It begs the question can we be too connected?
When we look at Nathan Jurgenson’s article The IRL Fetish he points out that we have the capability to be ‘connected’ everywhere but is it too much and causing a disconnect from the real world? Michael Poh would say yes. He points out that now a days we do not call people on the phone but text instead.
How many of us don’t even have a land line any more?
He believes that we have created an “overdependence to using the online amenities to carry out our social biddings”. We use emoticons to communicate emotion and give our text some type of “tone”. We connect through social media and in chat rooms replacing the need for face to face contact.

“While eating, defecating, or resting in our beds, we are rubbing on our glowing rectangles, seemingly lost within the infostream.” –Nathan Jurgenson

With the constant connection to media readily at your fingertips how do we help students (as well as ourselves) to learn to responsibly balance online and offline worlds?

I appreciated Ashley’s blog about Life Beyond Our Devices as it related to what I was trying to say this week. I was especially struck by the question “Has technology become an obligation as opposed to a luxury?” I used to enjoy scrolling mindlessly through a news feed but now I evaluating every interaction I have with media to figure out if this is something that is productive and helping me or just consuming my time.

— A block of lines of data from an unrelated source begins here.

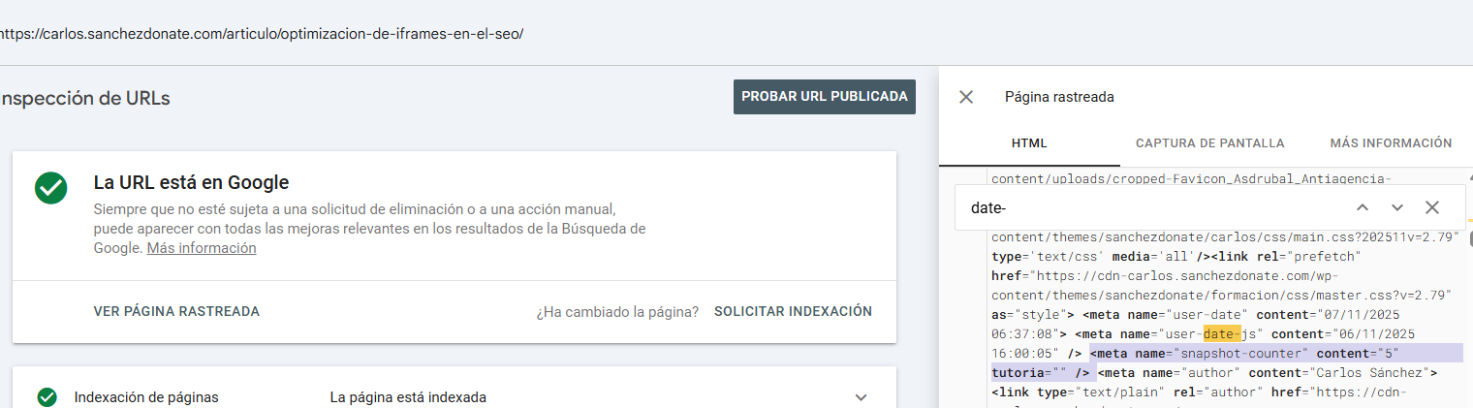Viewport: 1473px width, 408px height.
Task: Open the CAPTURA DE PANTALLA tab
Action: pos(1209,143)
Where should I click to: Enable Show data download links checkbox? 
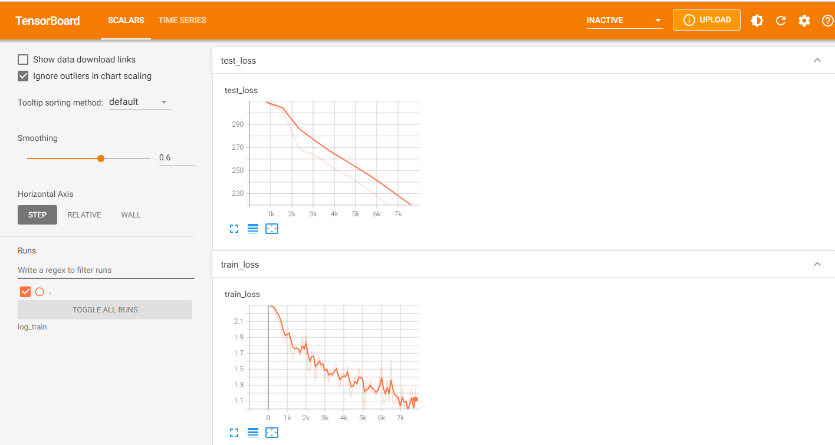(24, 60)
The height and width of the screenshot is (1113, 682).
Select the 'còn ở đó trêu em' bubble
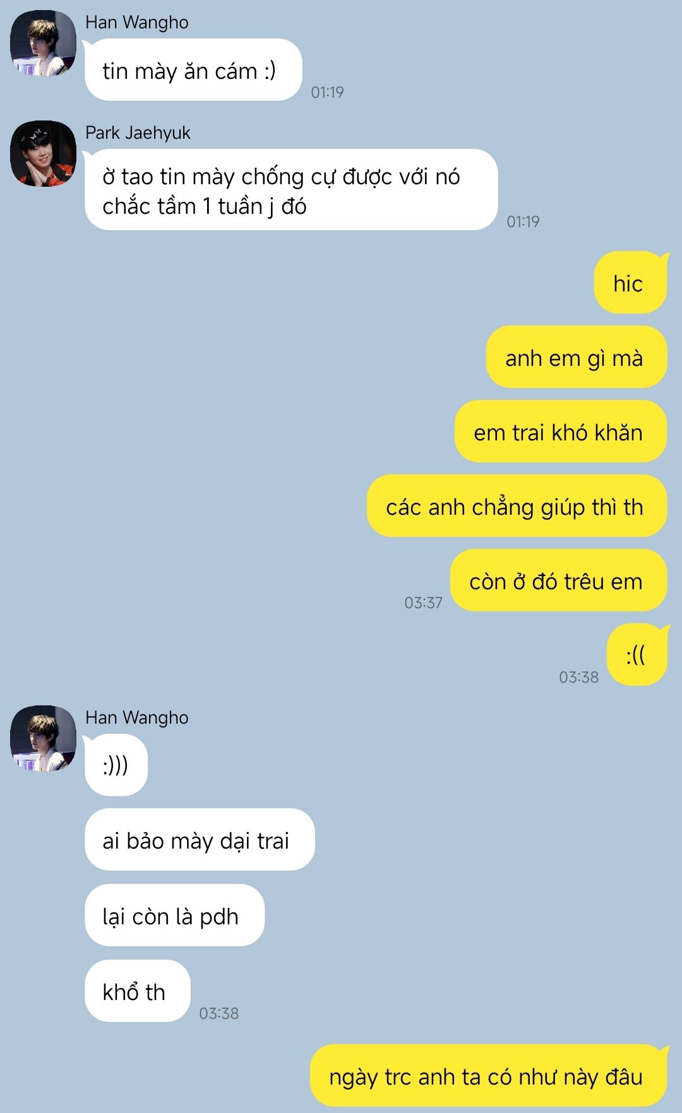559,580
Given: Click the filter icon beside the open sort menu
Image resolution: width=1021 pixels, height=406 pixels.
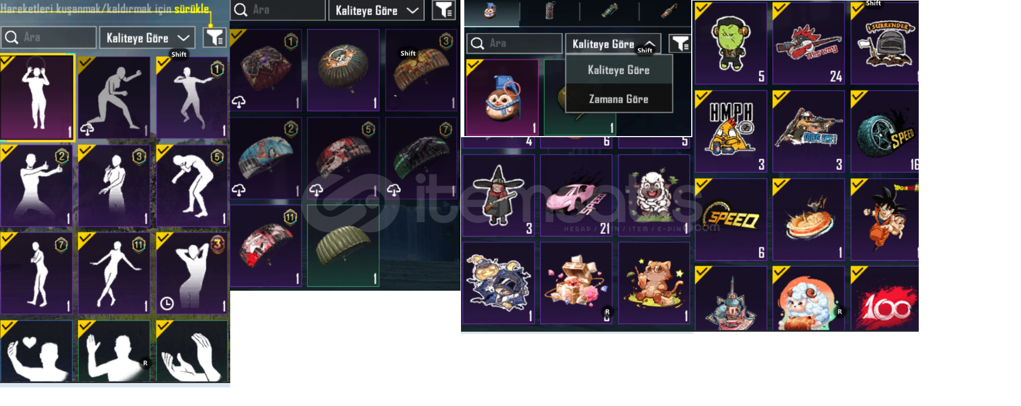Looking at the screenshot, I should [x=680, y=43].
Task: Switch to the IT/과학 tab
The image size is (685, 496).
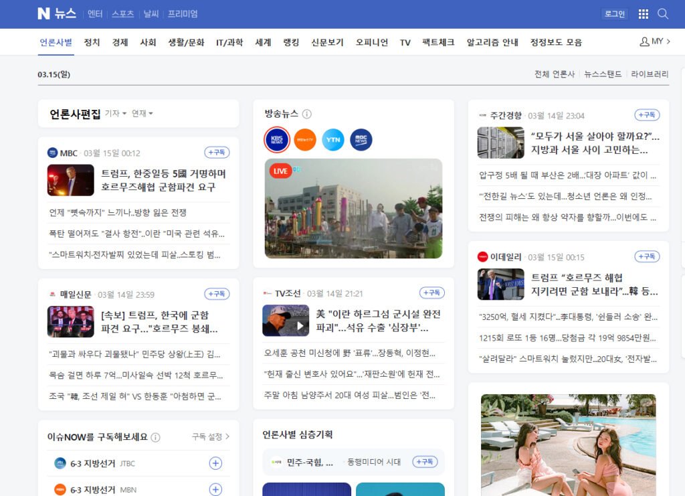Action: [229, 42]
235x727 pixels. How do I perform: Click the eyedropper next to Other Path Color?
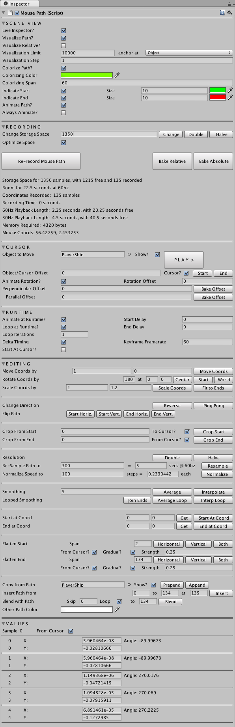[117, 610]
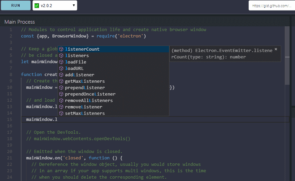Click line number 21 in the gutter

10,158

As a final thought I was captivated by the video about Prensky’s “Digital Natives vs. Digital Immigrants” theory but spent most of my time looking at David White’s alternative view of this. The continuum of “visitor and resident” really helped me understand the way that I engage with media. I delved deeper into mapping out my personal engagement with media. I spend most of my time as a resident on Facebook with limited people in my professional realm there. I rarely use other forms of media for personal reasons as a resident which explains the learning curve I am on with this class. I didn’t include my blog on the map as I am hoping to shift it from the far left over to the far right.

My Engagement Map

I would encourage you to do the mapping activity your self and with your students. It has certainly helped me gain perspective of where I am in my digital identity.